At last year’s SummerWorks Festival, Cushman turned a little-known, weird, and challenging script—Mr. Marmalade by Noah Haidle—into a sleeper hit by taking the story of a young girl and her adulterous, womanizing, and abusive imaginary friend and staging it inside a local kindergarten classroom. The result was magical: audiences were led around the classroom by the show’s narrator (a soft-spoken kindergarten teacher), as characters entered and exited by wheeling sets of cubby holes to and fro. An audience and critical favourite (and not just because of the complimentary juice boxes), the play’s cast won the SummerWorks Award for Outstanding Ensemble; Cushman won the Emerging Artist Award as director. After another success this year with the site-specific The Agony and Ecstasy of Steve Jobs (and the Repudiation and Redemption of Mike Daisey) starring David Ferry, Cushman is inviting Torontonians back into the classroom for a remount of Mr. Marmalade, opening tonight at Holy Family Catholic School in Parkdale.
“Recently, I’ve had the most fun while I’m doing [site-specific work],” Cushman told Torontoist as he was beginning rehearsals for the remount, which will feature much of the same cast as the original, but will add Toronto theatre personalities like Philip Riccio as Mr. Marmalade and Julie Tepperman as the Audience Guide. “I think what I’m interested in is presenting theatre that really immerses an audience in the play, without going into audience participation. We’re still telling a story, but it’s a different way of bringing people into the story.”
“I feel like I’m at my least creative in a proscenium environment.”
That’s understandable. Theatre is an artform with certain rules and expectations: audiences come in, take their seats, the lights dim, they watch the play, the actors bow, and the audience claps and leaves. To Cushman, if you take the audience out of the theatre, then the rules go as well. In his unconventional venues, he also encourages audience members to break with their own habits, like leaving their cell phones on during Steve Jobs, and walking around the kindergarten classroom in Mr. Marmalade. Sometimes it takes a little encouragement.
“The way we begin [Mr. Marmalade] is with a kind of pow wow between the Guide and the audience, giving them permission to move around the space. We realized that if we didn’t do that then audiences, in their fear of disrupting the show, would not experience the show,” Cushman said.
This time around, the Marmalade team has had a year to decide how to immerse the audience in the world of Lucy, Mr. Marmalade, his assistant Bradley, Lucy’s suicidal friend Larry, and others. They’re playing with a bigger location, a longer run, and an expanded script. Plus, they’re adding extras like an audience height chart, as well as other fourth-wall-breaking moments hidden throughout the play, like Easter eggs for the audience to discover on their own.
Outside the March isn’t alone in this.
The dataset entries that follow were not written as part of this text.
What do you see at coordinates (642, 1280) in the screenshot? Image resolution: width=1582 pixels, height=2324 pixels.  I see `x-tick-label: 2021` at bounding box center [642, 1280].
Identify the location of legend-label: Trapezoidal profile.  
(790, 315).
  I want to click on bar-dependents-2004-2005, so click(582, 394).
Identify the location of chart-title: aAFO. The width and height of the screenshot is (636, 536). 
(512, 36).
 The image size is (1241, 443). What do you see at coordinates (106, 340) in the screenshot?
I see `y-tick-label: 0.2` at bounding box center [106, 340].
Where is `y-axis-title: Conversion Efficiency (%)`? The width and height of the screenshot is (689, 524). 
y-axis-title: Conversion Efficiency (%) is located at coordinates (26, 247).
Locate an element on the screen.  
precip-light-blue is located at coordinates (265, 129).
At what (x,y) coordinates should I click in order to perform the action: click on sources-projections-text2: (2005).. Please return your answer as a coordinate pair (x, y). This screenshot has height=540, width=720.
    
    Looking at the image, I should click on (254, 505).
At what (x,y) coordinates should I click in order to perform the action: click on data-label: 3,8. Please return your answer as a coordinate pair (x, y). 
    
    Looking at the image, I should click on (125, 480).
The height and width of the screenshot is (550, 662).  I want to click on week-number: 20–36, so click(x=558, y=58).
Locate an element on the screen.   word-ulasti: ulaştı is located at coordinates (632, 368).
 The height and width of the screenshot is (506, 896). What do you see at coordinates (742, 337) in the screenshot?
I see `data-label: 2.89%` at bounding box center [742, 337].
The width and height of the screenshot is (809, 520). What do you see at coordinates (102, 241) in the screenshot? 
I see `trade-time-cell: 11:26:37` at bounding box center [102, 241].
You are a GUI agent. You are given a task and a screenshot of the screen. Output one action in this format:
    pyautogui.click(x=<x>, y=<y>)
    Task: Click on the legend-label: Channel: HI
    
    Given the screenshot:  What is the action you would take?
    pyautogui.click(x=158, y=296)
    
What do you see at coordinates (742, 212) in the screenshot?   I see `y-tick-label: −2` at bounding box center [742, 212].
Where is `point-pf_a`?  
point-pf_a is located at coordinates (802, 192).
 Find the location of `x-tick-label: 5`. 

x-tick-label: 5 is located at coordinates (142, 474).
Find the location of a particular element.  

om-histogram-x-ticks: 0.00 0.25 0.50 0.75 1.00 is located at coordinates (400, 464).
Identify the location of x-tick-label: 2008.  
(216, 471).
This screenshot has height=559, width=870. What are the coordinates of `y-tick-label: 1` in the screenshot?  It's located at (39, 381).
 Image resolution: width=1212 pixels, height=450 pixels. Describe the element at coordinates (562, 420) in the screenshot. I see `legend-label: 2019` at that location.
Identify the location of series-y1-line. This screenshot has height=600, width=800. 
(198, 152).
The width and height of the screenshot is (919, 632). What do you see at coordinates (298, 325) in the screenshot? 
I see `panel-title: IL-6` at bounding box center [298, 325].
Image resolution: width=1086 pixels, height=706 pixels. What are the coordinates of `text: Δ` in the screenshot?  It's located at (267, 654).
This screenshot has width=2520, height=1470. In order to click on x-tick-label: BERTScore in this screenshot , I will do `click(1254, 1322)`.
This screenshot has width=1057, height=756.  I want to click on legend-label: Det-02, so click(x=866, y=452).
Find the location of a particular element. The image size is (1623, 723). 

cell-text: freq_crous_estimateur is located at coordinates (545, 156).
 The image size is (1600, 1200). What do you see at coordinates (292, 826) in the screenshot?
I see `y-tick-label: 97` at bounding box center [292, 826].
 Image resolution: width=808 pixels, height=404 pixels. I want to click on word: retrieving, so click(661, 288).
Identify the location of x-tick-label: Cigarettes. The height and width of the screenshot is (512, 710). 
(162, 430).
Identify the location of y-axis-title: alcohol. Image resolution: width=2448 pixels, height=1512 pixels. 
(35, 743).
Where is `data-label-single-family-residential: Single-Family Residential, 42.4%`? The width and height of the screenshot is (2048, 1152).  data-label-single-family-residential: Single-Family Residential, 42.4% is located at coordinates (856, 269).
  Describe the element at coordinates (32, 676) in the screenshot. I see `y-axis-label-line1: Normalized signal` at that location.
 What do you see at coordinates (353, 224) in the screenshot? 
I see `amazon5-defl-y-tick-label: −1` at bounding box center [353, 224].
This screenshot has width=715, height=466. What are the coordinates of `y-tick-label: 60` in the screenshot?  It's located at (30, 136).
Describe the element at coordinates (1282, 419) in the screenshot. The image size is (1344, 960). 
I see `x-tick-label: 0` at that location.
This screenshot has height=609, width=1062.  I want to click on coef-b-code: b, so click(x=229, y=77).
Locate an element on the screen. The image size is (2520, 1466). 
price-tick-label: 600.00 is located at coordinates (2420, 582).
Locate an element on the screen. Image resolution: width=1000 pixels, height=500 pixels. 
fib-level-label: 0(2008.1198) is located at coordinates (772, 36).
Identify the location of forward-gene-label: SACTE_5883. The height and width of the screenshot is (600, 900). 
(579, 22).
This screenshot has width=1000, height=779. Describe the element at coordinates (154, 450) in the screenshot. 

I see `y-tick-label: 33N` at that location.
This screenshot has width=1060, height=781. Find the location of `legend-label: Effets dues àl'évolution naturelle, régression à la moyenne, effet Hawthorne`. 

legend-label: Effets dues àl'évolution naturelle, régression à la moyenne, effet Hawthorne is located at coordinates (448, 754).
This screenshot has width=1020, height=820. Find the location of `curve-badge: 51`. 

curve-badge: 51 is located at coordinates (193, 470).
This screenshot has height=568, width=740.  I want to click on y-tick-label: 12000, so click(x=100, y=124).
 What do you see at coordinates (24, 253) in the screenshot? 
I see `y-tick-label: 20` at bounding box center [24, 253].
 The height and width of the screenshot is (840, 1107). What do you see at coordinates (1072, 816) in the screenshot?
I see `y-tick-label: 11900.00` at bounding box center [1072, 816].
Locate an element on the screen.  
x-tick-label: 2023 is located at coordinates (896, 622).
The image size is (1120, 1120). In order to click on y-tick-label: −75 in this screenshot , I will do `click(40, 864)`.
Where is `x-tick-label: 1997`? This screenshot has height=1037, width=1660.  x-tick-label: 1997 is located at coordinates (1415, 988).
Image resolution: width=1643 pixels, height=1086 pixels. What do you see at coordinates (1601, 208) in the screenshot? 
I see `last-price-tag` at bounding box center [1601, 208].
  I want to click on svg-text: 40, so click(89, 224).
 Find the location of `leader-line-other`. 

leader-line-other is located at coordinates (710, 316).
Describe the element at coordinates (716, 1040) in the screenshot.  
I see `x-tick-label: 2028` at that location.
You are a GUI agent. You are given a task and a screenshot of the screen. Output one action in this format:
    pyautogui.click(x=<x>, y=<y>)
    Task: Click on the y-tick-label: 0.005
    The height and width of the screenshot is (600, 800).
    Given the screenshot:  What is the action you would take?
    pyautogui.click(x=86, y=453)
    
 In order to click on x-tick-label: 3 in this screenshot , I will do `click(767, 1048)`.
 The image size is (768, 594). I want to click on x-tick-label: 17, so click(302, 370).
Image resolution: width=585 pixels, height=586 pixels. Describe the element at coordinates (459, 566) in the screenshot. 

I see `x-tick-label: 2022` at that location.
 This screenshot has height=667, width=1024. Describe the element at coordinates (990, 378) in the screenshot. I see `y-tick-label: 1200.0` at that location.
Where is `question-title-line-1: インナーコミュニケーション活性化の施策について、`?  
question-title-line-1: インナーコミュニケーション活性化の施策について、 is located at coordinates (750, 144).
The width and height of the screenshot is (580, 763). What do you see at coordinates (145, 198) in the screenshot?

Many other Toronto theatre companies have recently used non-traditional spaces for their shows, like the Tennessee Project, which performed in neighbourhood bars and restaurants, or The Woolgatherer, which took over an empty storefront.
And the interest in non-traditional venues comes at an interesting time, when larger companies are having trouble maintaining their buildings as a result of sometimes-sluggish ticket sales. A dispute between Factory Theatre’s artistic director Ken Gass and the board of directors over renovations even led to his unceremonious firing.
But for Cushman, site-specific theatre is a way for a young, independent company to “turn a hindrance into a gift.” Getting away from the usual venues not only saves money, but also enhances the play’s themes, keeps the audience attentive, ups the sense of unpredictability and danger, taps into the actors’ imagination, and engages the viewers in a personal way.
“The trick of it is if you can find a way to use it that’s not a gimmick. Ideally, it should make something substantial and make it more substantial,” Cushman said.
Chalkboards, plastic kitchens, scribbled pieces of “art”—these are all things you’d expect to see in a kindergarten classroom. But substance? We’ll see at opening night tonight.